We conclude that myoglobinuria with myoglobin cast formation can occur following rapamycin administration, and may be a causative factor in the development of unexpected severe acute renal dysfunction.
自从使用包含雷帕霉素的免疫抑制方案以来,我们偶尔会遇到肾移植患者出现意外的严重急性肾功能障碍。在这些受者中获取的活检显示急性肾小管坏死(ATN),偶尔伴有肾小管管型,呈现出典型的肌红蛋白管型外观。
我们回顾性分析了2002年4月9日至2004年6月29日期间连续移植的肾脏的所有活检,以确定ATN、伴有肾小管内管型的ATN以及具有典型肌红蛋白外观的管型的发生率。对那些具有典型肌红蛋白外观管型的患者的临床情况、治疗及结局进行了回顾。

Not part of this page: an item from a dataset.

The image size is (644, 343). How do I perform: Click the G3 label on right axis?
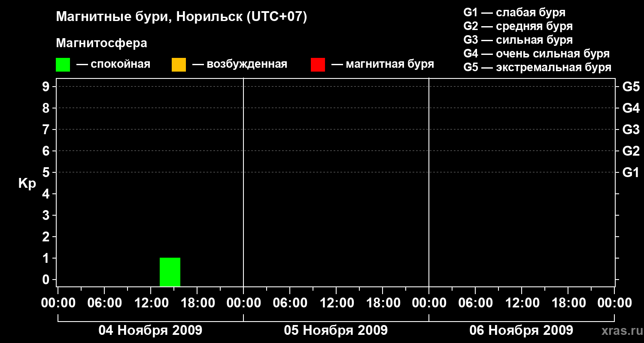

至少一次活检中以组织学ATN为主要发现的患者占10.5%(57/543)。这些患者中约一半(30/57)至少一次活检中有肾小管管型,其中14例管型具有典型的肌红蛋白管型外观。这些肌红蛋白外观的管型仅在接受雷帕霉素的患者中发现。对雷帕霉素使用前早期的28例ATN活检进行回顾未发现类似的肌红蛋白外观管型。14例受者活检中肌红蛋白免疫染色均为阳性。在检测的5例患者活检中的3例通过蛋白质印迹分析得到证实。检测的3例受者中3例血清肌酸磷酸激酶水平升高且血清肌红蛋白可检测到。所有14例患者的急性肾功能障碍均缓慢缓解,且无一例移植肾丢失。
我们得出结论,雷帕霉素给药后可发生伴有肌红蛋白管型形成的肌红蛋白尿,且可能是意外严重急性肾功能障碍发生的一个致病因素。